▸ PROBLEM TO SOLVE:
Everything in the listing below needs restating exactly, apart from the pictures.

▸ ENTRIES PROVIDED:
════════════════════

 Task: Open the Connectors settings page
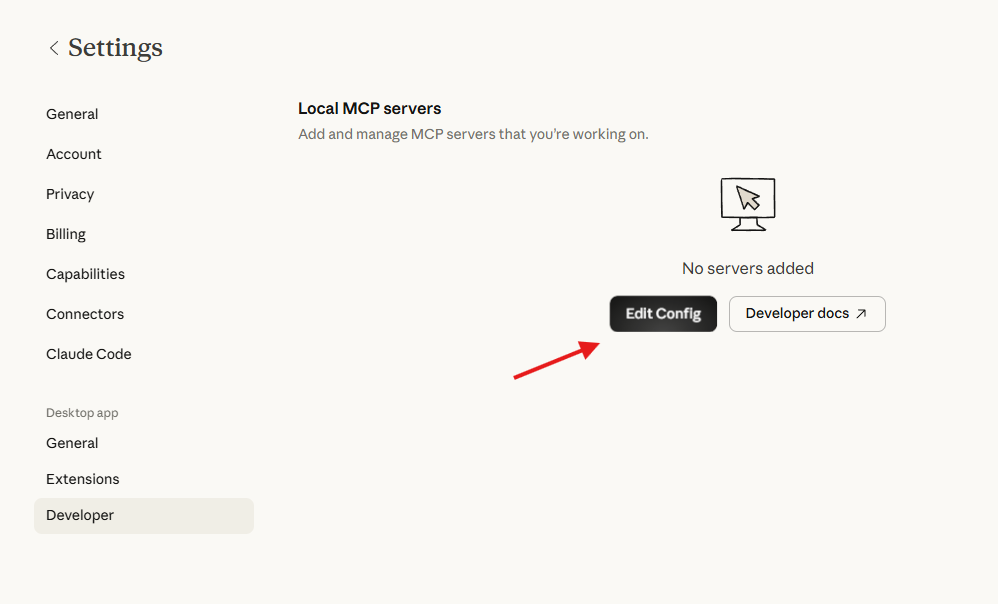pyautogui.click(x=85, y=314)
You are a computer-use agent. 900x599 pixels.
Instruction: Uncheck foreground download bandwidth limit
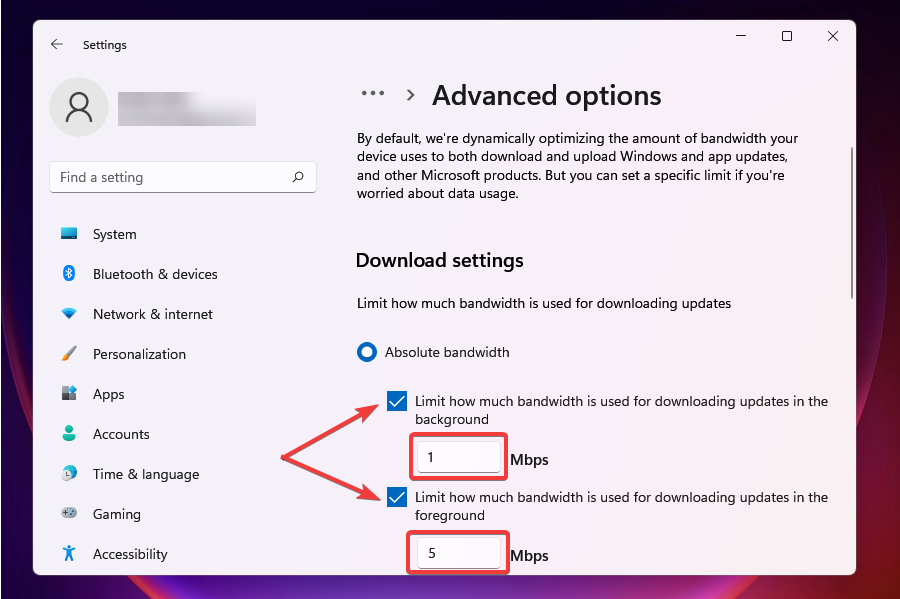pos(396,497)
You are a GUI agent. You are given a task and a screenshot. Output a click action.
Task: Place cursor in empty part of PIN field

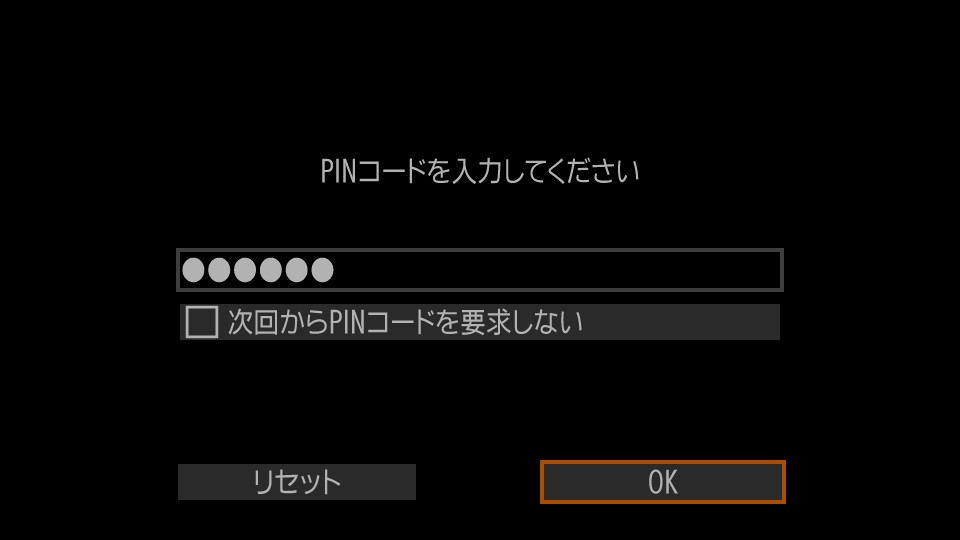(x=557, y=270)
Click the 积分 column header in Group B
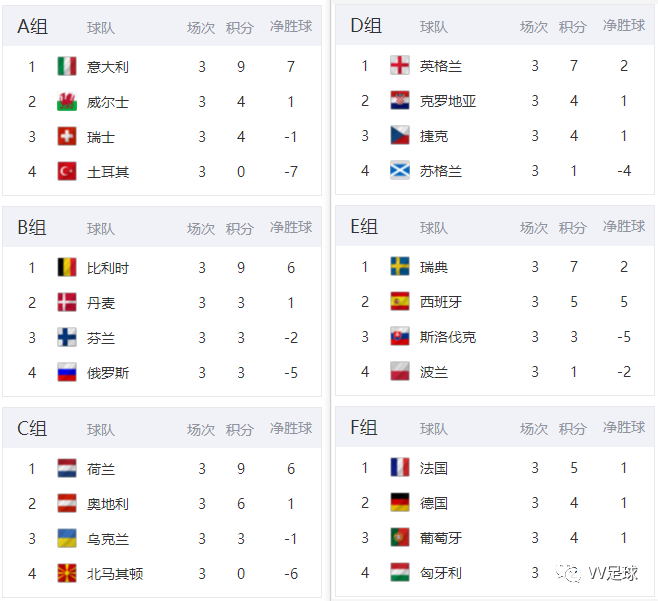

════════════════════

▸ WRITTEN RESPONSE:
 Task: Open the Connectors settings page
pyautogui.click(x=85, y=314)
You are a computer-use agent. 900x599 pixels.
Instruction: Uncheck foreground download bandwidth limit
pos(396,497)
You are a GUI agent. You are given a task and a screenshot. Output a click action.
Task: Place cursor in empty part of PIN field

(x=557, y=270)
Click the 积分 column header in Group B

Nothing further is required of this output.